Stored dataset items

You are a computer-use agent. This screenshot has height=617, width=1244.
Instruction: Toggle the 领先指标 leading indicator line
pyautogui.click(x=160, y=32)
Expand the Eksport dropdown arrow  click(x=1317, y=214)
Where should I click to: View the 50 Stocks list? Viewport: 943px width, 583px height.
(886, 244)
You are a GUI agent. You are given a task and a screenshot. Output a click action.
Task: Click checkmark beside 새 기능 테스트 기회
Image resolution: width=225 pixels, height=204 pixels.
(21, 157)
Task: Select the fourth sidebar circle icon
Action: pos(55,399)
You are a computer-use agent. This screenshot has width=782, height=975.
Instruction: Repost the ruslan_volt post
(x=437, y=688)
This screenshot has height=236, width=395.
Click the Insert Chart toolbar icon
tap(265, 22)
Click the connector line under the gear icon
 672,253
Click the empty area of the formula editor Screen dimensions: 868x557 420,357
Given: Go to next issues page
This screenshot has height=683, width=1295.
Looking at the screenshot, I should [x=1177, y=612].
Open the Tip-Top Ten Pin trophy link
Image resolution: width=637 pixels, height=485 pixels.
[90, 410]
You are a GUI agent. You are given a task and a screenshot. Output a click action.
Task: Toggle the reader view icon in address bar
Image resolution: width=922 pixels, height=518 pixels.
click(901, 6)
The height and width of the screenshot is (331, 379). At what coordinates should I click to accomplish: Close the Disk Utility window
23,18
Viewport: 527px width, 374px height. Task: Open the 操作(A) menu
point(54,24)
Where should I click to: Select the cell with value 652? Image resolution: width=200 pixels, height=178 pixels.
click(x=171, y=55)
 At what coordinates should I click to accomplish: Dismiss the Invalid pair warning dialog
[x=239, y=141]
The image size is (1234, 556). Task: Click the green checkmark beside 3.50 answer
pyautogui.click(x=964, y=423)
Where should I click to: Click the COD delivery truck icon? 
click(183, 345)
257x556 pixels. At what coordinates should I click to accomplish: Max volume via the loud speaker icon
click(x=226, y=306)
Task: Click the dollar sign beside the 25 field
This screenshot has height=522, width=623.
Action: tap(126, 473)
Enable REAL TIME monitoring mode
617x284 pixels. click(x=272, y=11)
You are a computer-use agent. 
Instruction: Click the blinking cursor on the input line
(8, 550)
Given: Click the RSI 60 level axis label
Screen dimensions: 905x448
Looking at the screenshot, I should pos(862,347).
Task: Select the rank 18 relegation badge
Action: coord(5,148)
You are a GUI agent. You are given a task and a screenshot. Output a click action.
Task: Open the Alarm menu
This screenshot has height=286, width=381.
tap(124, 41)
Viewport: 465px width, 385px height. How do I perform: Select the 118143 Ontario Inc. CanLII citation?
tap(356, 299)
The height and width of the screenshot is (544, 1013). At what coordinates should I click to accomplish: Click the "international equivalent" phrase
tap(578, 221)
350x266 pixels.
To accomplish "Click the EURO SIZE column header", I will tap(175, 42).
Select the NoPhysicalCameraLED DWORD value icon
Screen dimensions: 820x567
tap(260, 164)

▶ Task brief: Looking at the data above, return every line from the one with "Instruction: Click the" down to the one with "350x266 pixels.", exactly and inclusively.

▶ Exercise answer:
Instruction: Click the blinking cursor on the input line
(8, 550)
Given: Click the RSI 60 level axis label
Screen dimensions: 905x448
Looking at the screenshot, I should pos(862,347).
Task: Select the rank 18 relegation badge
Action: coord(5,148)
You are a GUI agent. You are given a task and a screenshot. Output a click action.
Task: Open the Alarm menu
This screenshot has height=286, width=381.
tap(124, 41)
Viewport: 465px width, 385px height. How do I perform: Select the 118143 Ontario Inc. CanLII citation?
tap(356, 299)
The height and width of the screenshot is (544, 1013). At what coordinates should I click to accomplish: Click the "international equivalent" phrase
tap(578, 221)
350x266 pixels.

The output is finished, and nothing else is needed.